Stored data entries:
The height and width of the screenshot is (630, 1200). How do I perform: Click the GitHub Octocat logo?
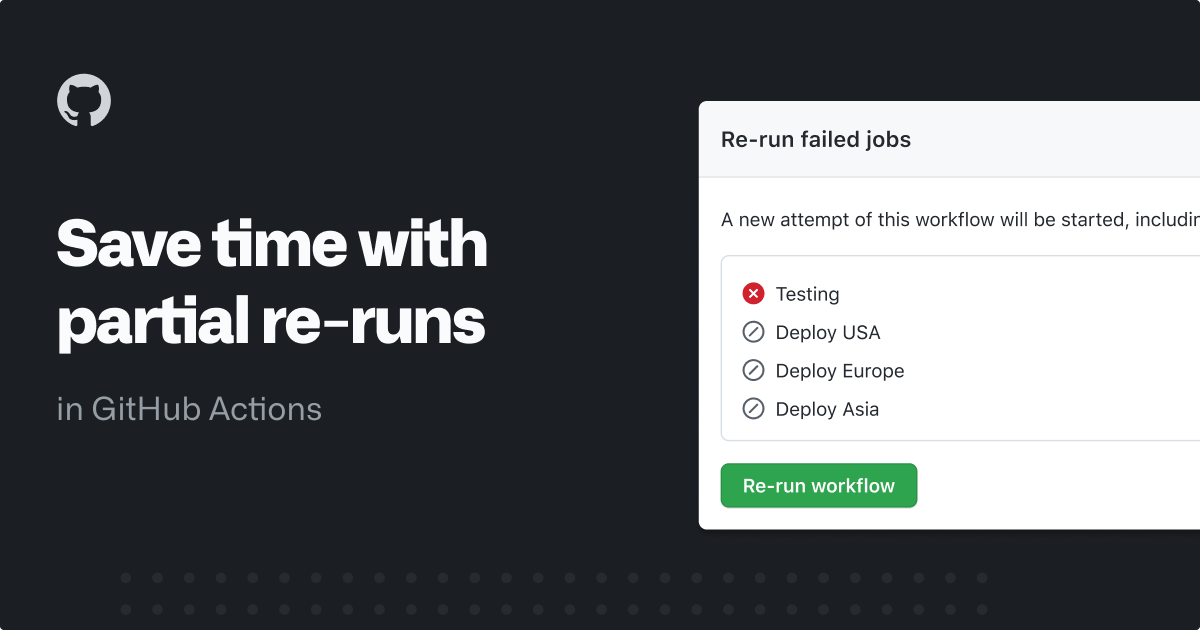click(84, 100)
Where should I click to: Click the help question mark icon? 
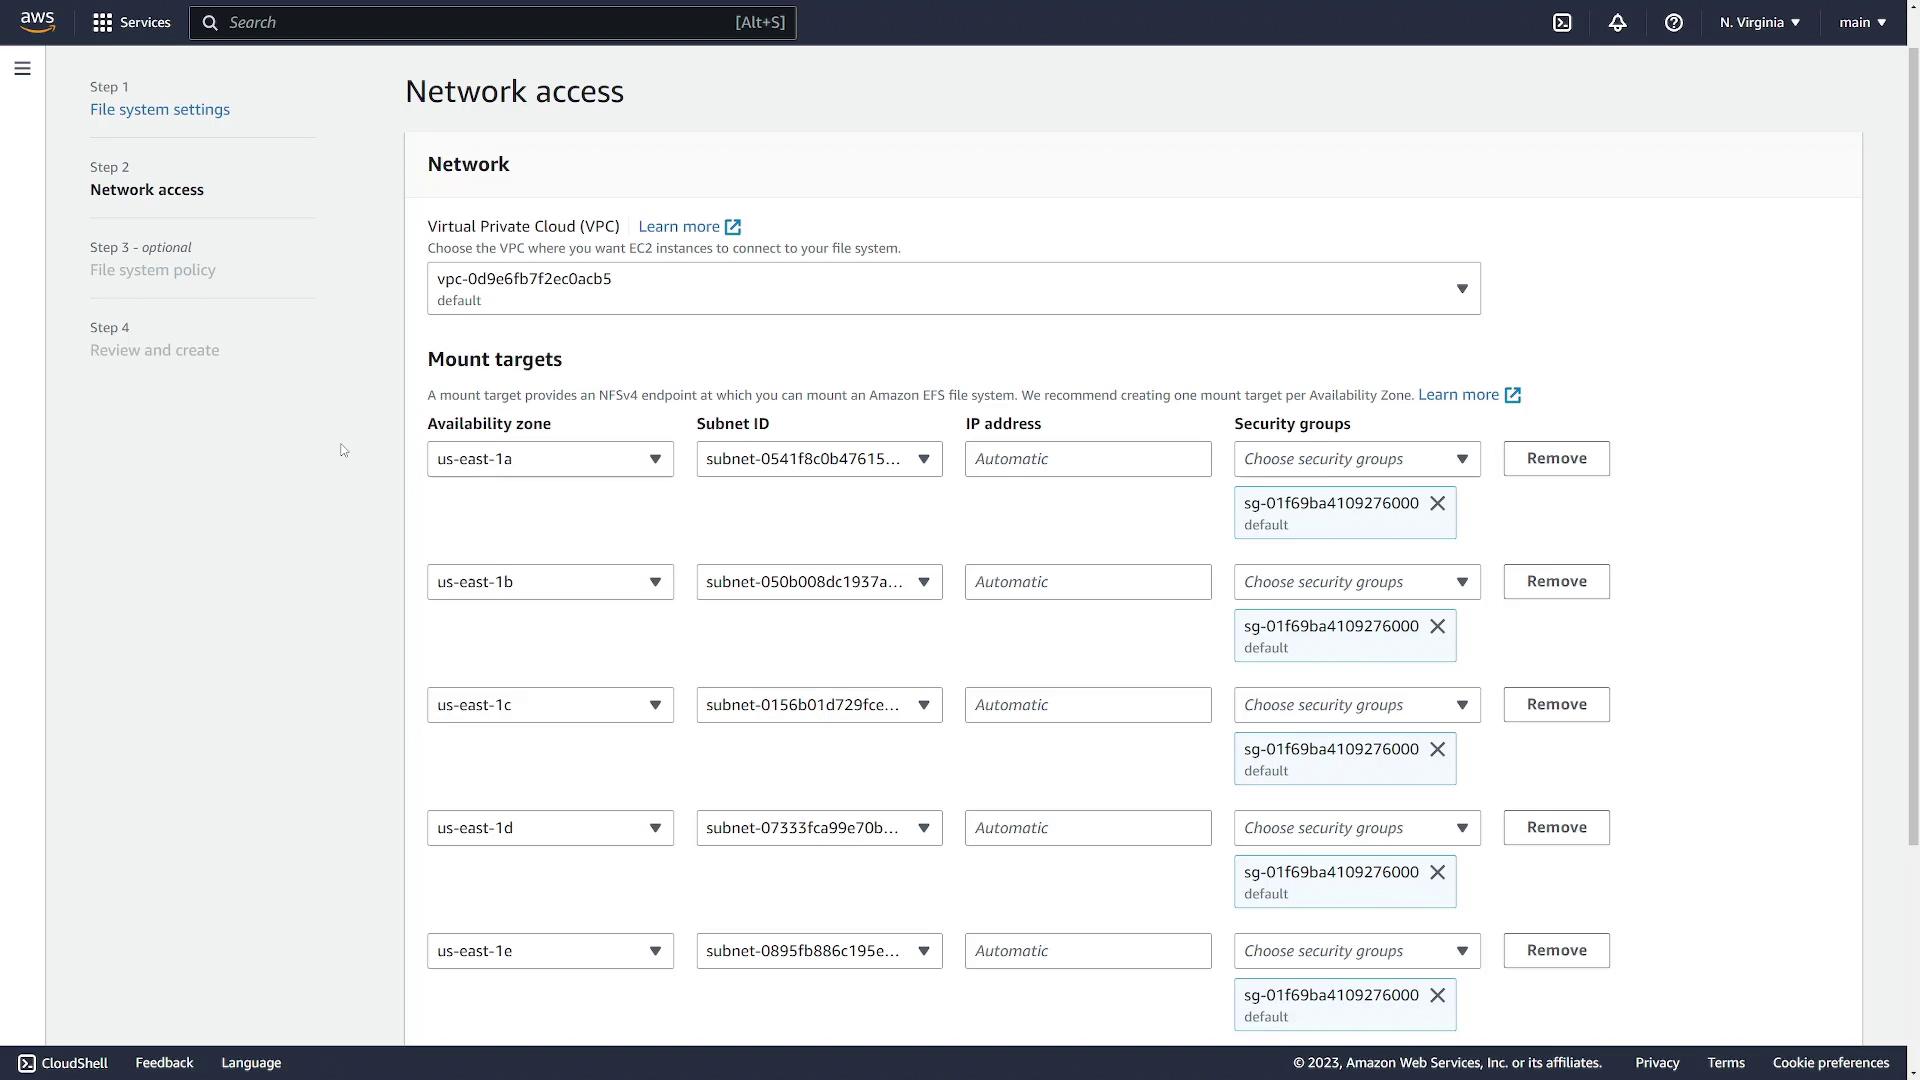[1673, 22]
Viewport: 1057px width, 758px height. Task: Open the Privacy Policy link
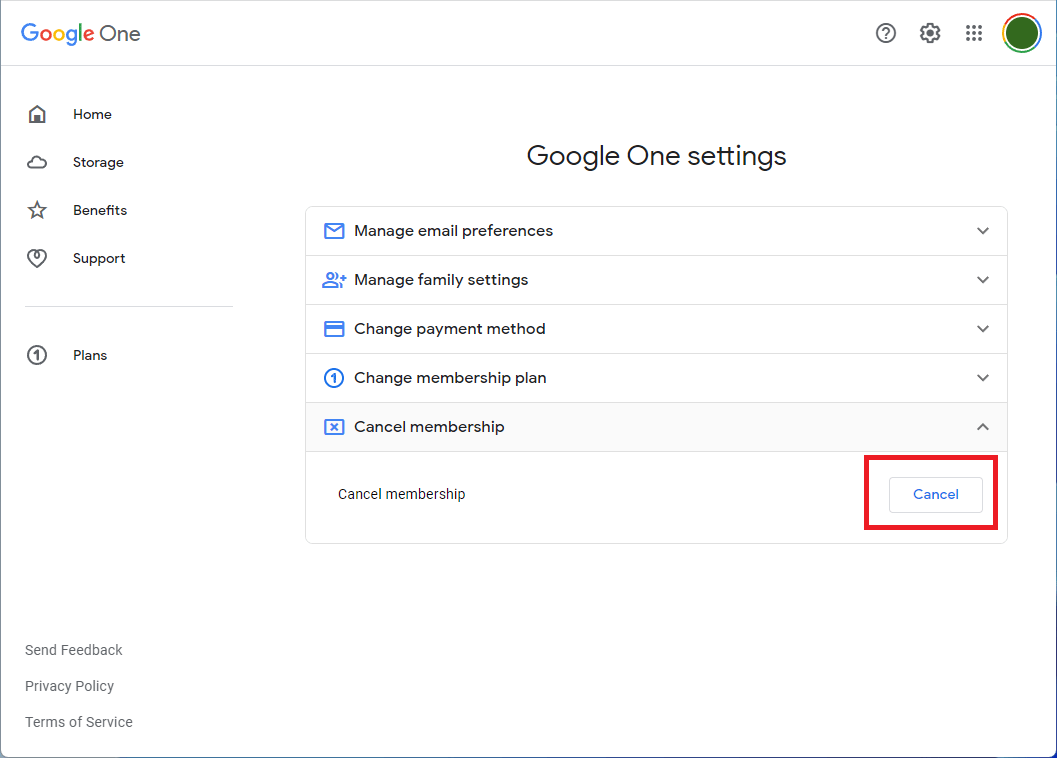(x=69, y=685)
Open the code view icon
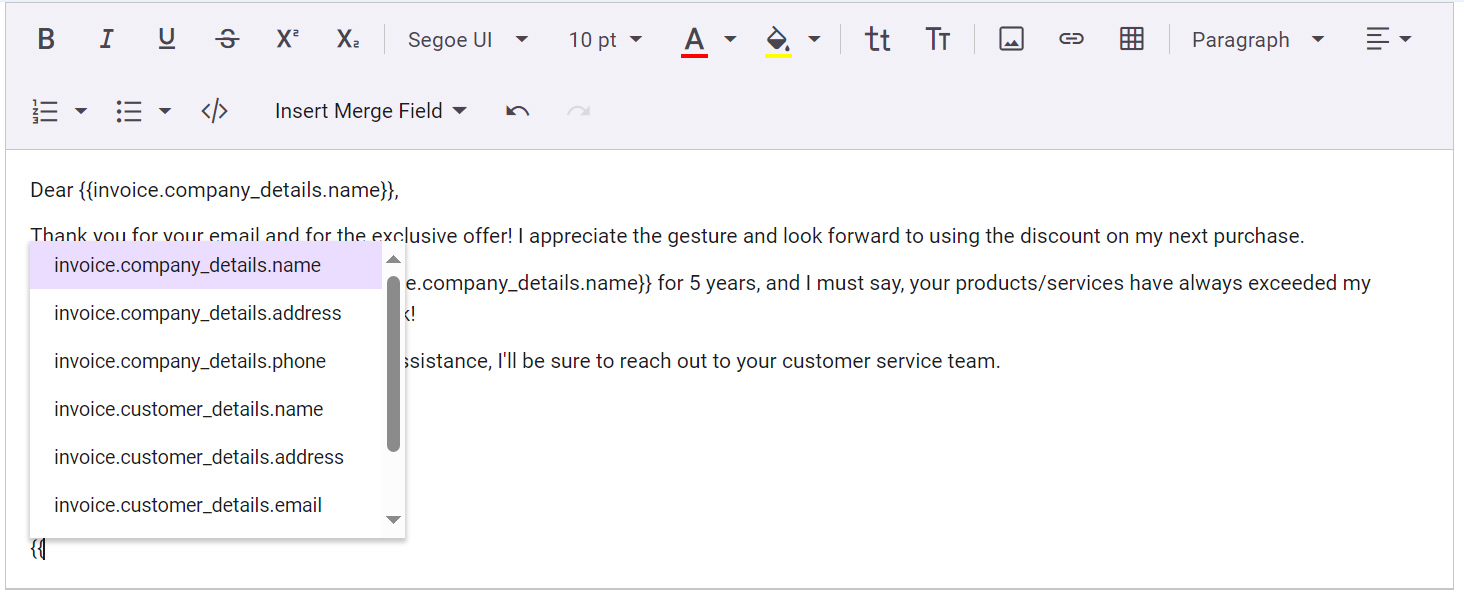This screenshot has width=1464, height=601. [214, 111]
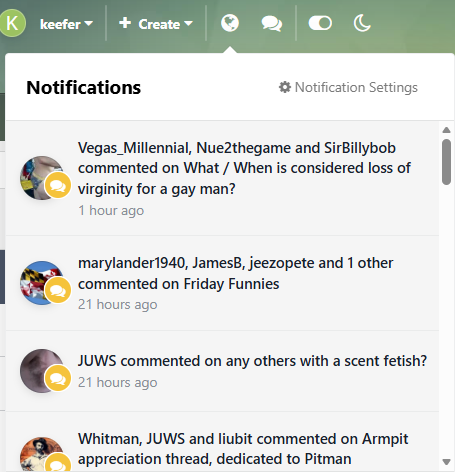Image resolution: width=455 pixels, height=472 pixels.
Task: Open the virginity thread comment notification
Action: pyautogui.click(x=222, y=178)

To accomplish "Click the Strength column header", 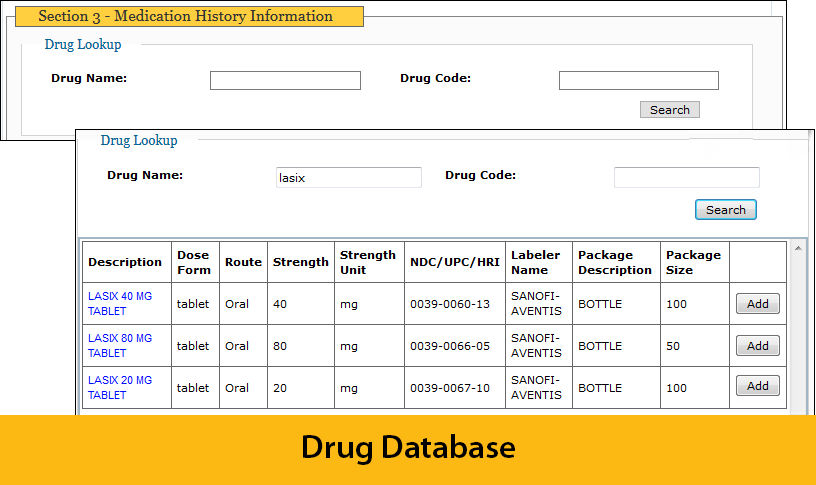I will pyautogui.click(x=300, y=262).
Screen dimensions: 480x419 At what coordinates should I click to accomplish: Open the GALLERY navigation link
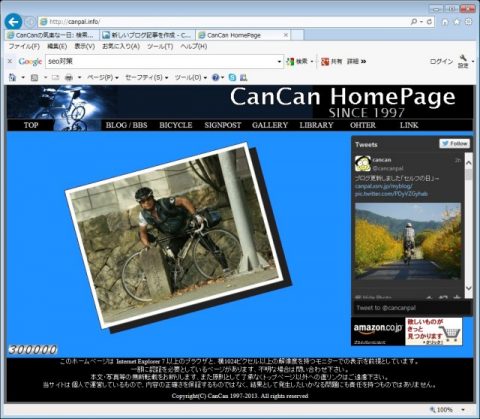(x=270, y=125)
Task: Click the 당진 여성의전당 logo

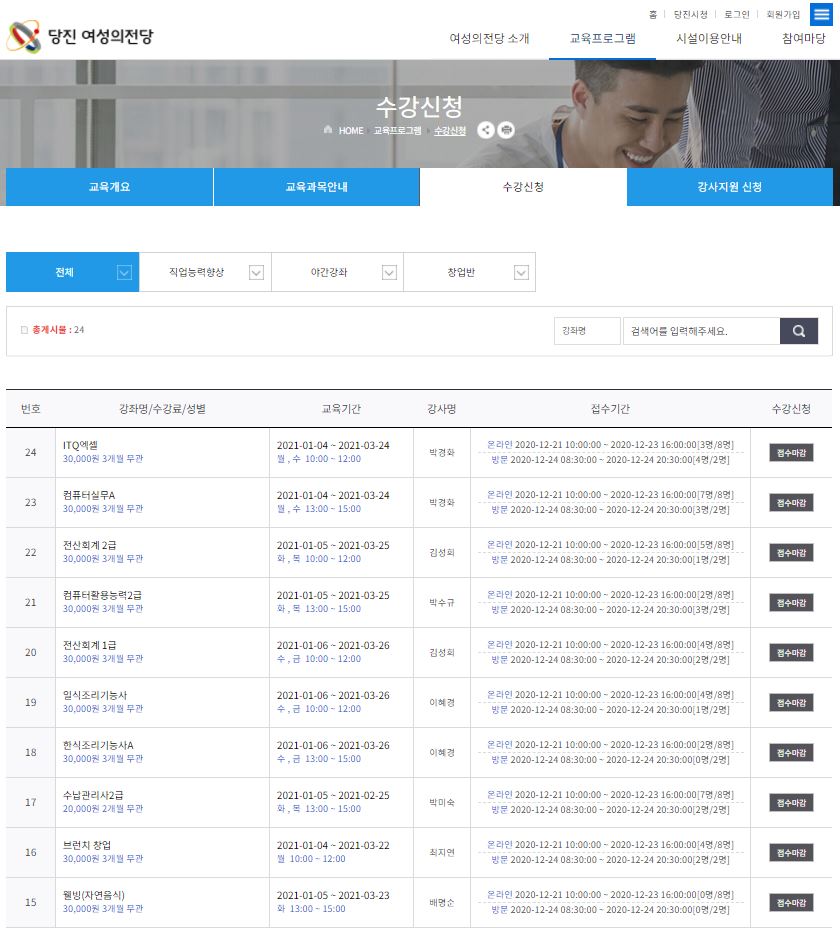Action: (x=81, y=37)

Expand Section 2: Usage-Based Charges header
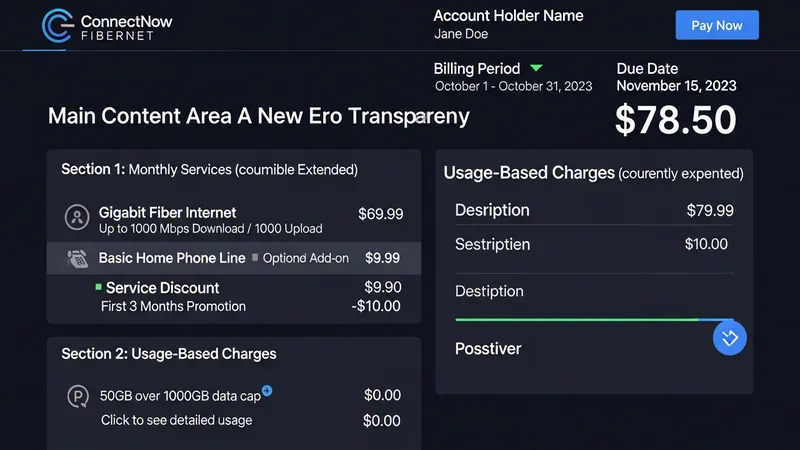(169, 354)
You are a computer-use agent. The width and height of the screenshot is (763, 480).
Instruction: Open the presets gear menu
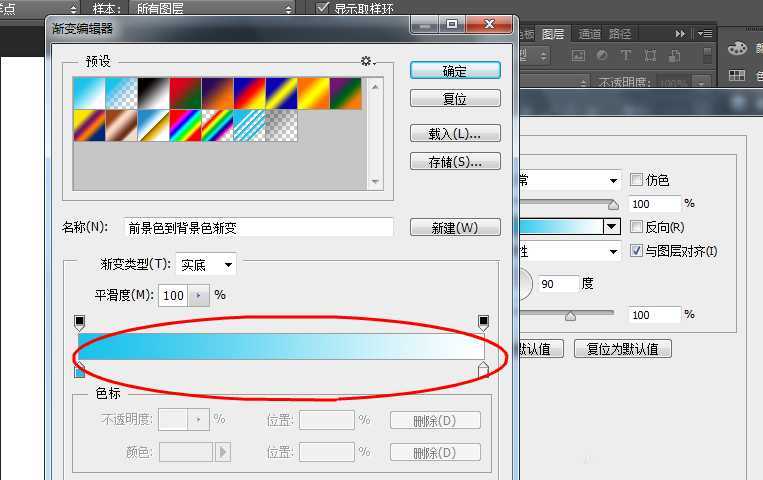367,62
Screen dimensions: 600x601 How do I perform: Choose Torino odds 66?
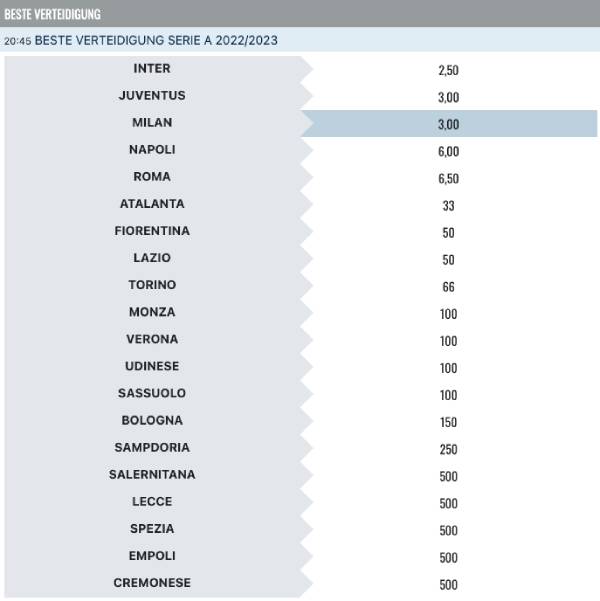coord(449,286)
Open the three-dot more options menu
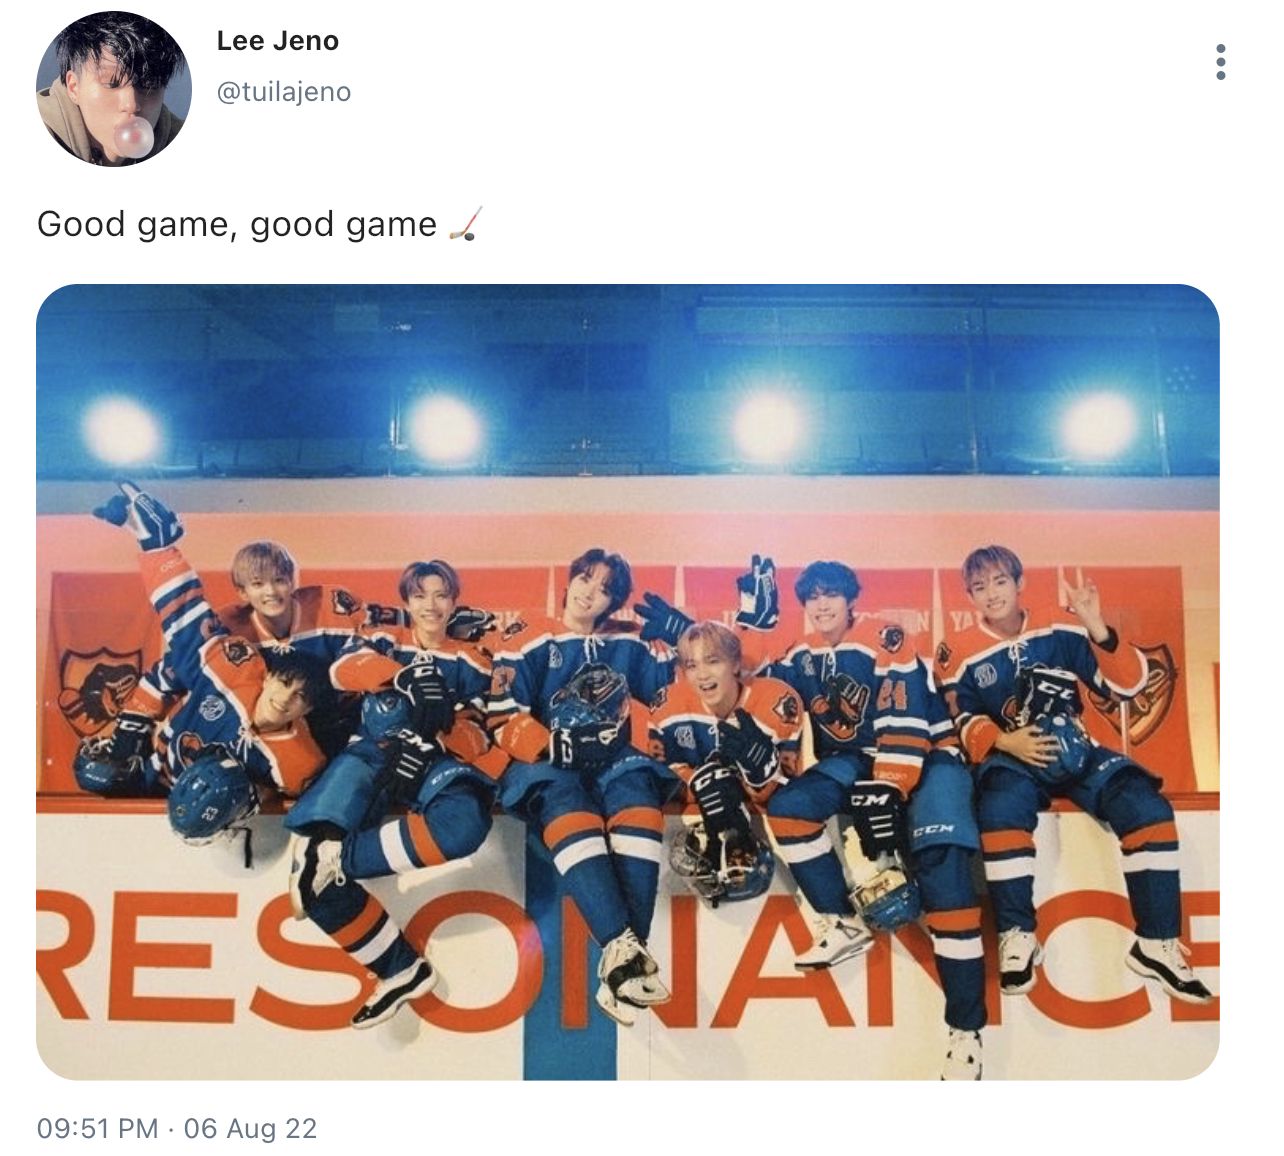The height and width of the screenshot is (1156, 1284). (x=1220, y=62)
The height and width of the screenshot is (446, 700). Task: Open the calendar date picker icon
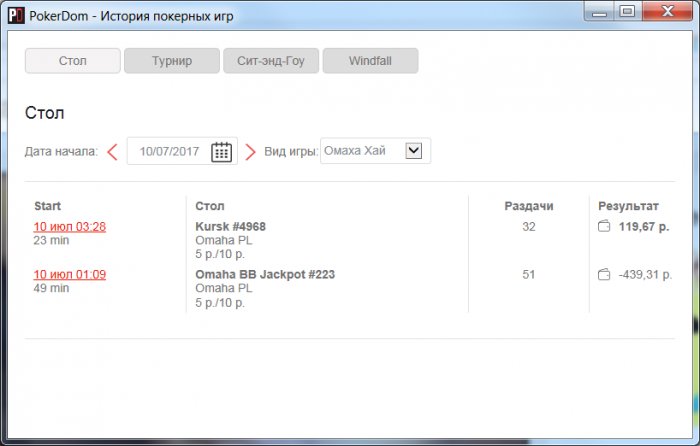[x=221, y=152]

What is needed:
Starting with the line that contains "Open the three-dot more options menu", print every remaining line of the records above, exactly as it stands. Do not print the pictures.

Task response:
Open the three-dot more options menu
The height and width of the screenshot is (1156, 1284). (x=1220, y=62)
The height and width of the screenshot is (446, 700). Task: Open the calendar date picker icon
[x=221, y=152]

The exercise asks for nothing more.